PwC wants new government to support research and development for pharma and biotech sector
PwC India wants the new BJP-led government to give a boost to the pharmaceutical and biotech industry in India. The sector is brimming with capability in generic drug production and research prowess. From drug manufacturing to contract research and production and clinical trials, the industry has seen the worst slowdown. Despite this, the sector has generated revenues to the tune of $21 billion and expected to clock total sales of US$ 27 billion by 2016.
The management and consultancy firm does expect some quick steps to address concerns on this front, particularly for international investors, who have been particularly badly impacted by a very aggressive approach, and equally aggressive interpretations. In addition, the manifesto makes reference to the need to deal with a tax policy roadmap, and there is also a reference to bringing on board all state governments in adopting good and services tax (GST). The thrust on jobs, focus on boosting manufacturing, stress on technology enabled governance, and tackling inflation are strong pointers in terms of what one would expect, at least in terms of a policy direction.
Foreign direct investment (FDI) into the Indian pharmaceutical sector has more than doubled during the April-December 2013 period in this fiscal at US$ 1.26 billion. FDI in the drugs and pharmaceutical sector stood at US$ 589 million in the corresponding period last fiscal, according to the data from the Department of Industrial Policy and Promotion (DIPP).
According to Sujay Shetty, leader pharma & life sciences, PwC India said, "We would like the new government to encourage manufacturing, encourage research and development and innovation. We would like the government to accelerate health insurance and government spend so that India can move rapidly away from out of pocket market which inhibits the size of market.

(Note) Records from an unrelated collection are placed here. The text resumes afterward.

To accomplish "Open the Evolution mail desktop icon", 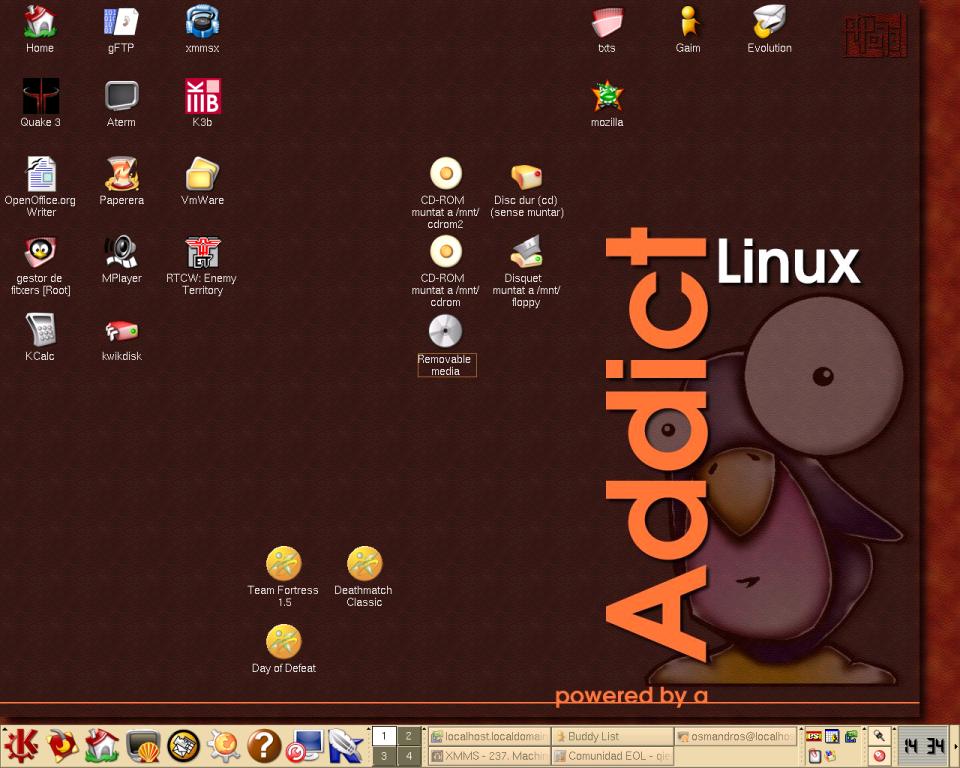I will [769, 22].
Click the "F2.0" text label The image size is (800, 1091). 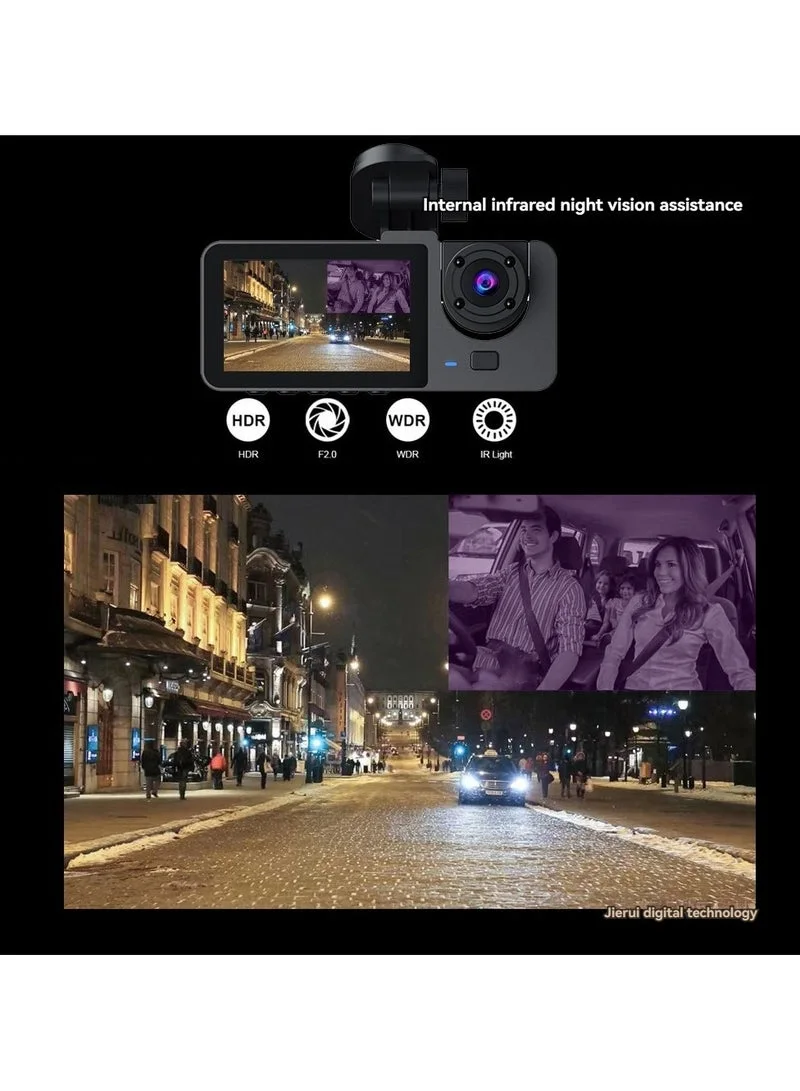coord(327,455)
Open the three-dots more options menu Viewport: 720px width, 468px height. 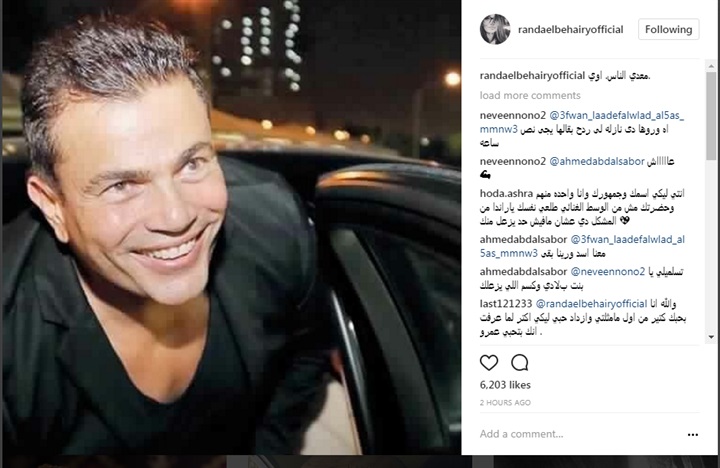point(692,434)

"With the stable Government now a certainty, it is anticipated that they would work towards re-igniting the investment cycle which is critical for revival of growth in the manufacturing sector in India - combined with a stable and non-disruptive fiscal regime, this could once again get India into focus amongst global equity and strategic investors", stated Sanjeev Krishan, leader private equity, PwC India
Stated Ketan Dalal, joint tax leader, PwC India, "The decisive mandate in favour of the BJP will, after many years, give us a government which would not be buffeted by the pulls and pushes of a coalition government. Obviously, business finds it far easier to function in a stable environment, and just the fact of a stable government has favorably impacted sentiment; of course, it will take time for changes to translate on the ground, but one is hopeful that there will be low hanging fruits which the government is likely to deal with quickly, so as to send the right signals”.